Clench your fists, and tense your arms; feel tightness in your hands and arms, then slowly relax them. See how far they will go, but do not push. Do not hold on at all; let everything go.


Hunch your shoulders, and then gradually let them settle down. Proceed as above.


Pull your eyebrows together, then gradually let your forehead smooth out.


Screw your eyes up tight, then gradually let them smooth out, leaving your eyes closed, feel your eyeballs sink, and your eyelids droop. Let them get really heavy.


Bite your teeth together, then gradually ease off, and let your jaw get heavy.


Pull your chin forward on to your chest, feel tightness, then relax.


Pull your head back, feeling tightness, then relax.


Slow and steady, letting yourself go each time you breathe out.


Pull in your tummy tight, then gradually let it go feeling it relax.


Push your heels down hard against the floor, feeling the tightness in your thighs, and gradually let them go.

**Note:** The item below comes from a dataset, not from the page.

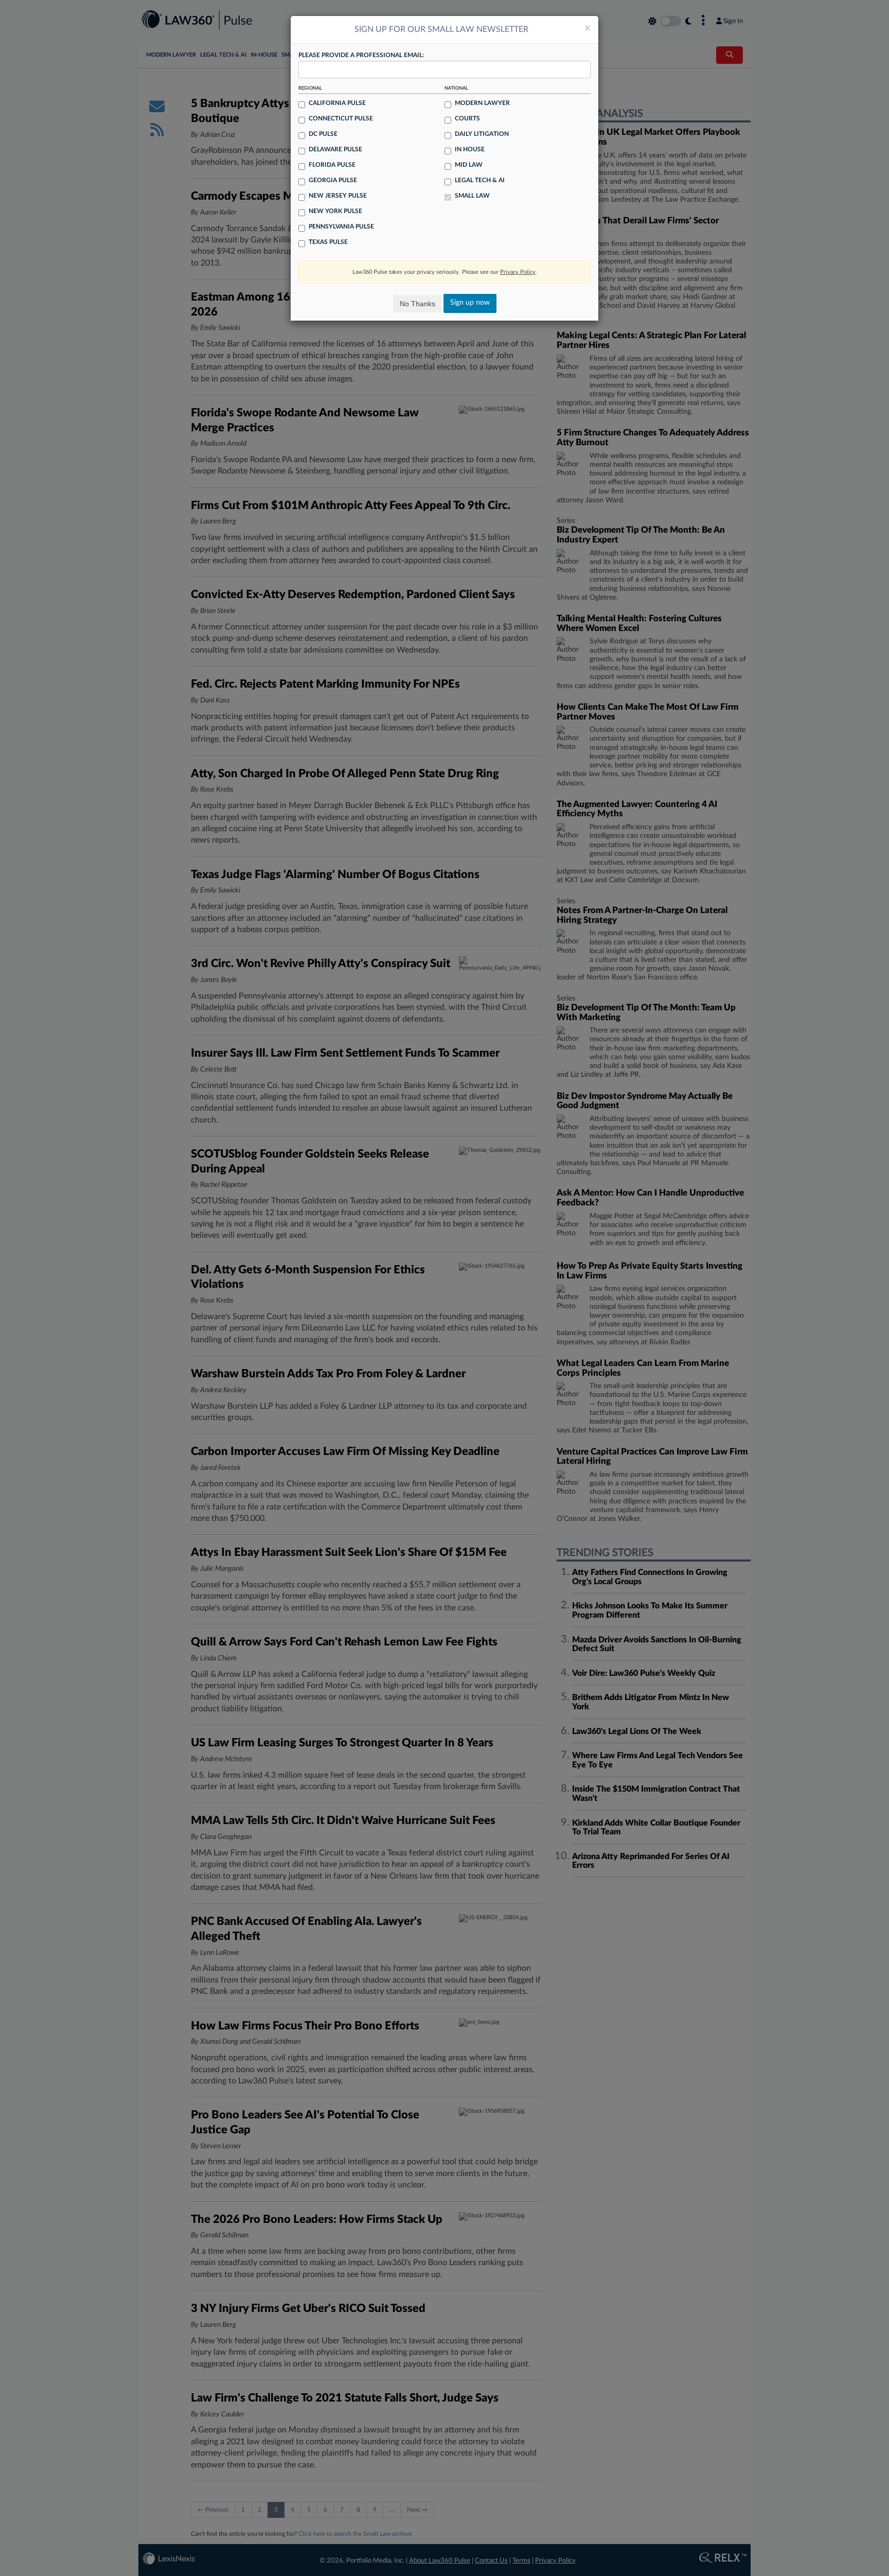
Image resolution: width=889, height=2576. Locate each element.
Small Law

Point your toes, then gradually let that tightness go. Let everything go, further and further, and think about a really relaxing scene, for example, lying in the grass by a river, under a warm sun and a blue sky, or sitting by a fire in a big , comfortable chair. Feel yourself getting heavier and heavier.

In summary, this is a form of ‘body scan’ that is often used in meditation and mindfulness practice.  It is a great grounding technique and can help you become aware of bodily sensations and how the body is both connected to but also separate from the mind.  It helps you start to explore sensation, thought and feeling playfully.


And once you can tell the difference between tension and relaxation, you should be able to notice more quickly when your body is getting tense. When this happens, this should be your cue to try any of the following techniques of ‘cued relaxation’.

  1. Relax a particular area of your body feels tense. Tighten the muscles and then relax. Think about that muscle and how it tightens, softens and then relaxes.
  2. Drop your shoulders down in a sideway direction, widening the space between your ears and your shoulders
  3. Repeats a sound or words which you find relaxing, for example the word “calm” or say to yourself “I’m going to relax my body, I feel it getting heavier and more relaxed.”  This is sometimes called a mantra
  4. Gaze at a fixed object in the room, such as a picture or ornament.  Choose one that you particularly like, and stare at it with a gentle gaze.  Don’t strain just look at it.
  5. Think of an image in your mind  that you find particularly calming and soothing and imagine yourself there, i.e. laying on the deserted beach or floating on an inflatable mattress floating on the blue azure sea.
  6. Breathe through your nose and become aware of your breathing. As you breathe use the mental device listed above (No 5). Breathe easily, slowly, and naturally.

This advanced technique is a further development of the meditation/ mindfulness practice and is something that can provide a solid framework to reduce levels of anxiety.  What must be remembered is that ALL of this is touched with a light and gentle approach.  Don’t try and force anything because part of anxiety comes from forcing things.  Just let the body and mind be for a while.